Introduce data schema to store raw tensors (#6919)

lucylq · web-flow · commit 19268dee3e9e · 2024-11-17T22:09:57.000-08:00
[executorch][serialization] Introduce data schema to store raw tensors Pull Request resolved: #6540 @imported-using-ghimport Differential Revision: [D65156641](https://our.internmc.facebook.com/intern/diff/D65156641/) ghstack-source-id: 253910001
diff --git a/extension/flat_tensor/README.md b/extension/flat_tensor/README.md
@@ -0,0 +1,6 @@
+## FlatTensor
+
+> [!IMPORTANT]
+> FlatTensor is still under development, and not ready to use.
+
+FlatTensor is a flatbuffer-based format for storing and loading tensors. The format provides a way to store tensors keyed by string.
diff --git a/extension/flat_tensor/flat_tensor.fbs b/extension/flat_tensor/flat_tensor.fbs
@@ -0,0 +1,75 @@
+// Schema for flatbuffer-serialized tensors.
+
+include "scalar_type.fbs";
+namespace flat_tensor;
+
+// Update after BC breaking changes.
+file_identifier "FT01";
+file_extension "ptd";
+
+table TensorMetadata {
+  // The unique id used to connect the data and program.
+  fully_qualified_name: string;
+  scalar_type: executorch_flatbuffer.ScalarType;
+
+  // Size of each dimension.
+  dim_sizes: [int32];
+
+  // Specifies in what order the dimensions are laid out in memory (from outer
+  // to inner).
+  //
+  // For example, given a rank 3 Tensor of size (3, 5, 2). If we name
+  // dimensions: [row, column, batch], then a dim_order of:
+  // - (2, 0, 1) represents a [batch, row, column] ordering where "column" is
+  //   the innermost dimension, then comes "row", and the outermost dimension is
+  //   "batch".
+  // - (0, 2, 1) represents a [row, batch, column] ordering where "column" is
+  //   the innermost dimension, then comes "batch", and the outermost dimension
+  //   is "row".
+  dim_order: [uint8];
+
+  // FlatTensor.segments index that the tensor data is stored in.
+  segment_index: uint32;
+
+  // Tensor offsets are relative to each TensorSegment.
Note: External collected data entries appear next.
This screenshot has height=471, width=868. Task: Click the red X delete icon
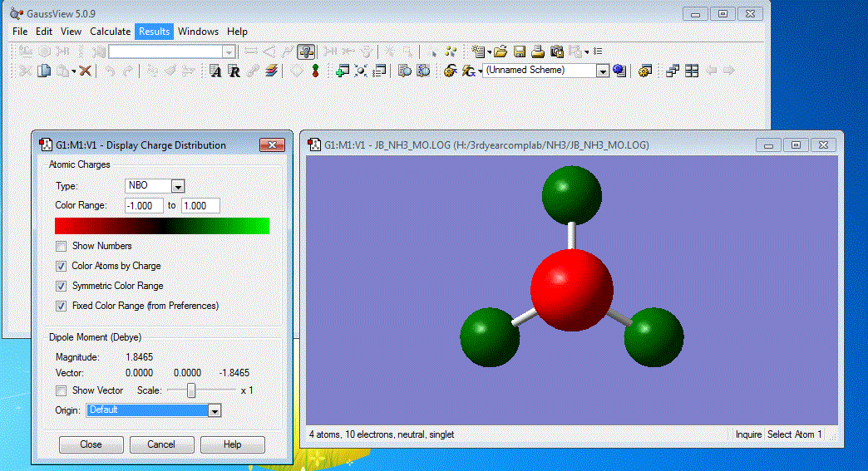coord(85,71)
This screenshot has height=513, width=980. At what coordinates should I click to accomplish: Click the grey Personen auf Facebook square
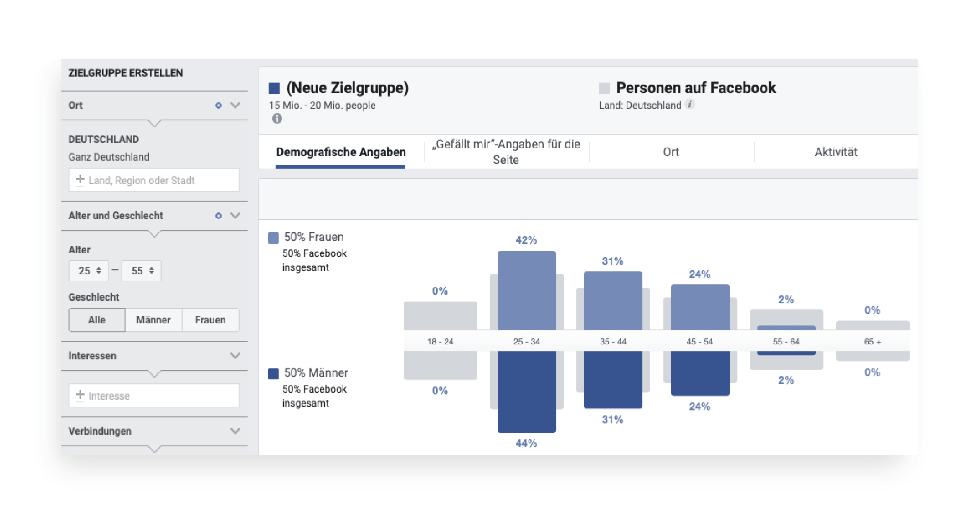[x=604, y=89]
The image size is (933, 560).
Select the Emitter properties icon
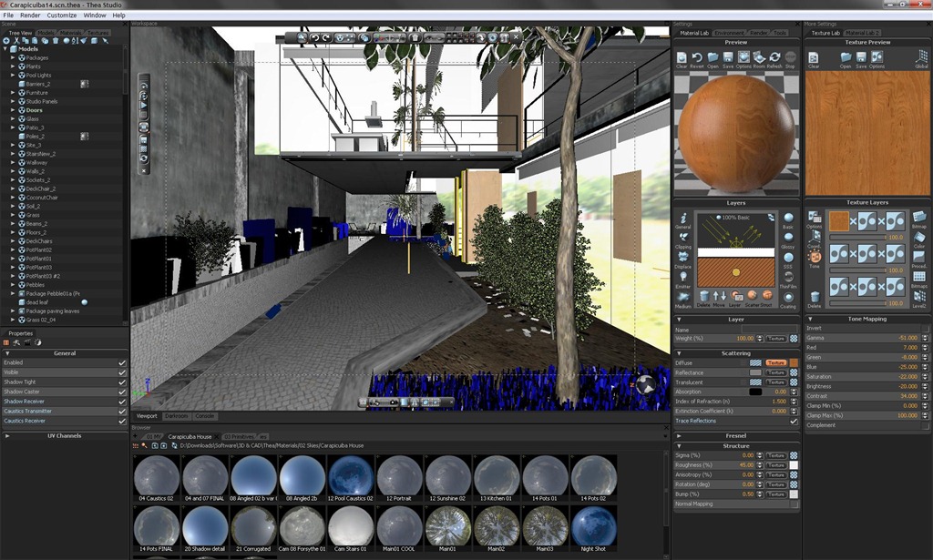tap(682, 277)
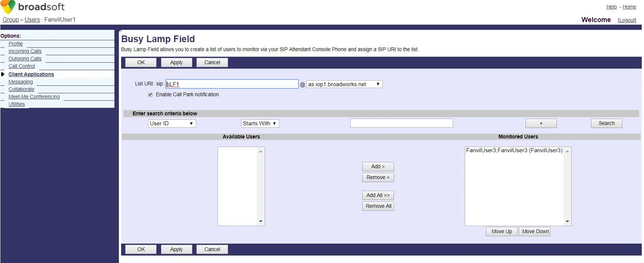Click the Logout link
The image size is (644, 263).
pyautogui.click(x=627, y=20)
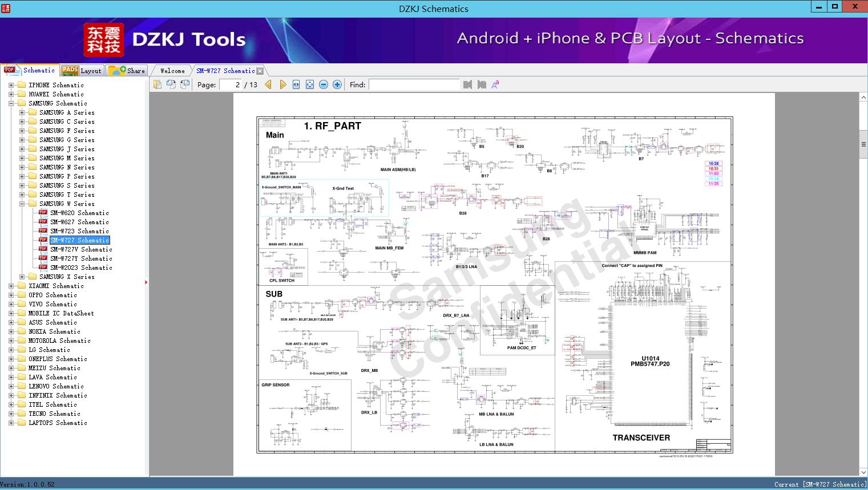Select the SM-W2023 Schematic file
Screen dimensions: 868x490
[x=81, y=268]
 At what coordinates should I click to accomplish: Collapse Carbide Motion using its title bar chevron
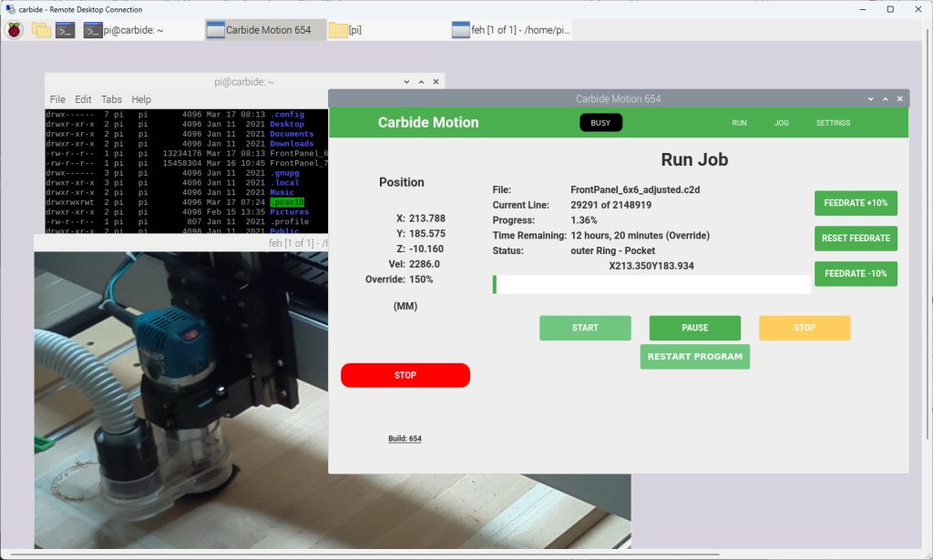[x=870, y=98]
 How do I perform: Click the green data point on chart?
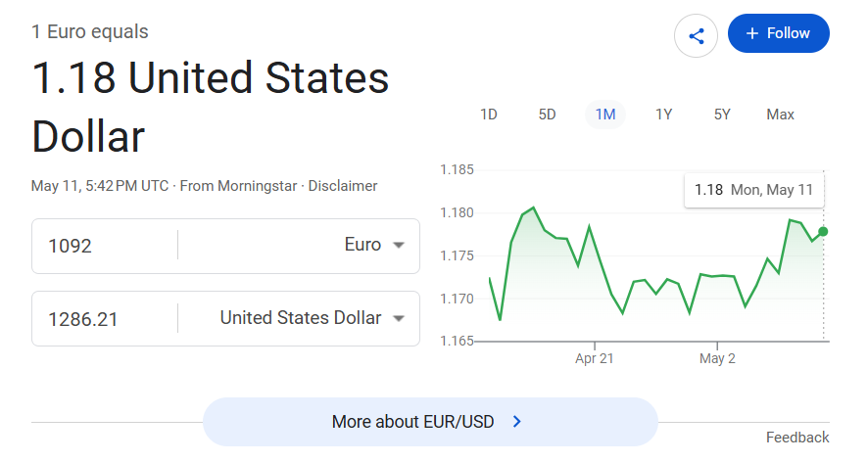click(823, 231)
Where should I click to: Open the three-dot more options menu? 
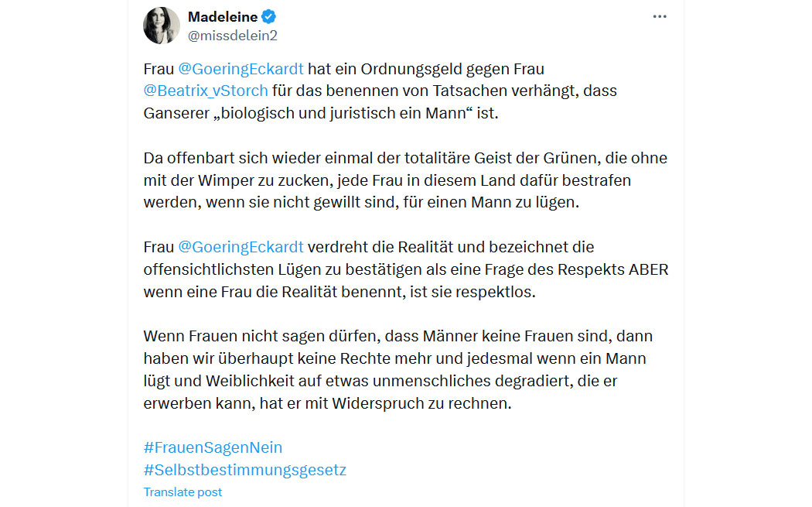659,16
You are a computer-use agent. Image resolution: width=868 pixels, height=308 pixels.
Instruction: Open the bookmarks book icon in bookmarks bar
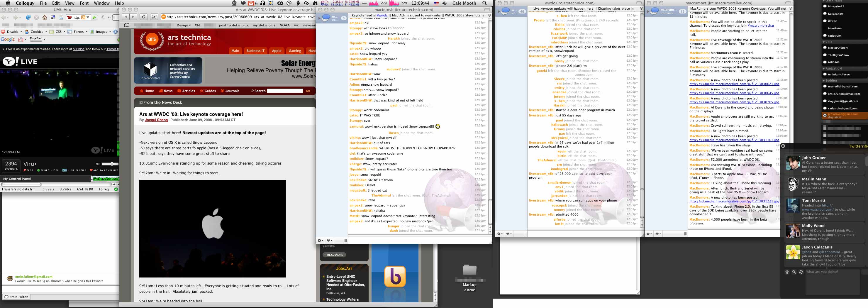tap(127, 25)
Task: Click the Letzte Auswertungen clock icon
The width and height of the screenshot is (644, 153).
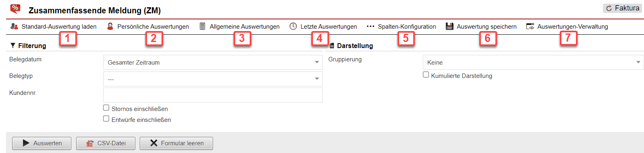Action: (293, 26)
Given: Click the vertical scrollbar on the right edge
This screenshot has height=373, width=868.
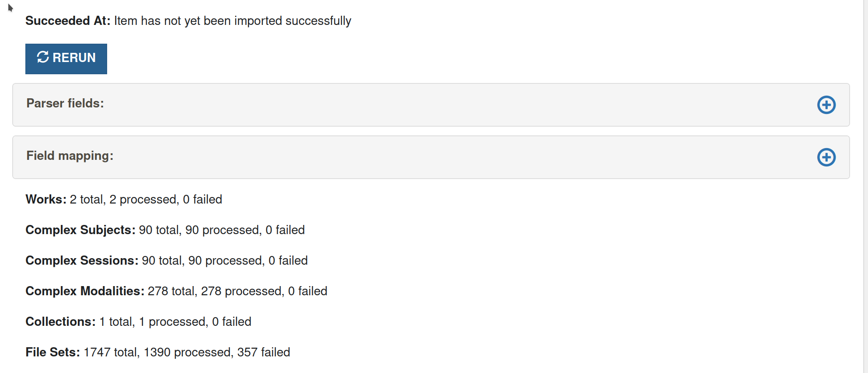Looking at the screenshot, I should [865, 187].
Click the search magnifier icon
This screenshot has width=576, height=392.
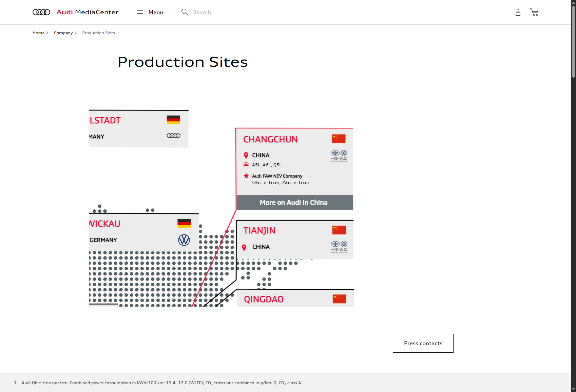185,12
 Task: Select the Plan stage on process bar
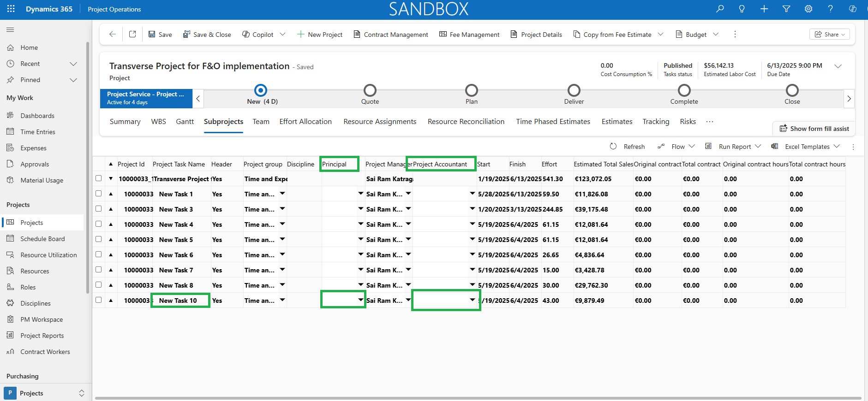[x=472, y=94]
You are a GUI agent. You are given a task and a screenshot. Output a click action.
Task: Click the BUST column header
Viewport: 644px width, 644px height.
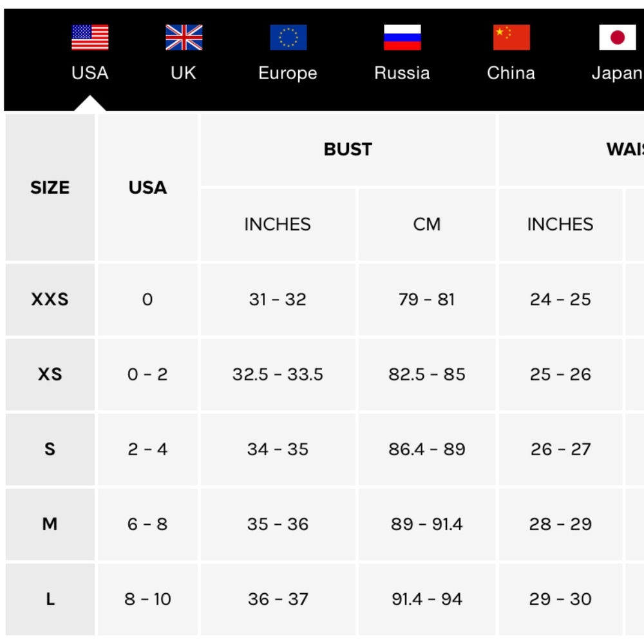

+  // To retrieve a given tensor:
+  // 1. segment_base_offset: from the file header.
+  // 2. segment_offset: segments[segment_index].offset
+  // 3. tensor_offset: segments[segment_offset].tensor_metadata[j].offset
+  //    Find the relevant index j by matching on tensor fqn.
+  offset: uint64;
+}
+
+// Describes a contiguous piece of data that lives outside of the flatbuffer data,
+// typically appended afterwards in the file.
+// For .ptd files, the "extended header" in the file points to the segment base offset.
+table DataSegment {
+  // Segment offsets are relative to the segment base offset provided in the
+  // extended file header. Segments will typically be aligned in a way to make
+  // it possible to use mmap() to load them.
+  offset: uint64;
+
+  // The size in bytes of valid data starting at the offset. The segment
+  // data may be followed by padding before the segment that follows it,
+  // to make it easier to use mmap().
+  size: uint64;
+}
+
+// FlatTensor is a flatbuffer-based format for storing and loading tensors.
+table FlatTensor {
+  // Schema version.
+  version: uint32;
+
+  // Alignment for each tensor in bytes. Offsets of the tensor provided
+  // in TensorMetadata.offset are aligned to tensor_alignment.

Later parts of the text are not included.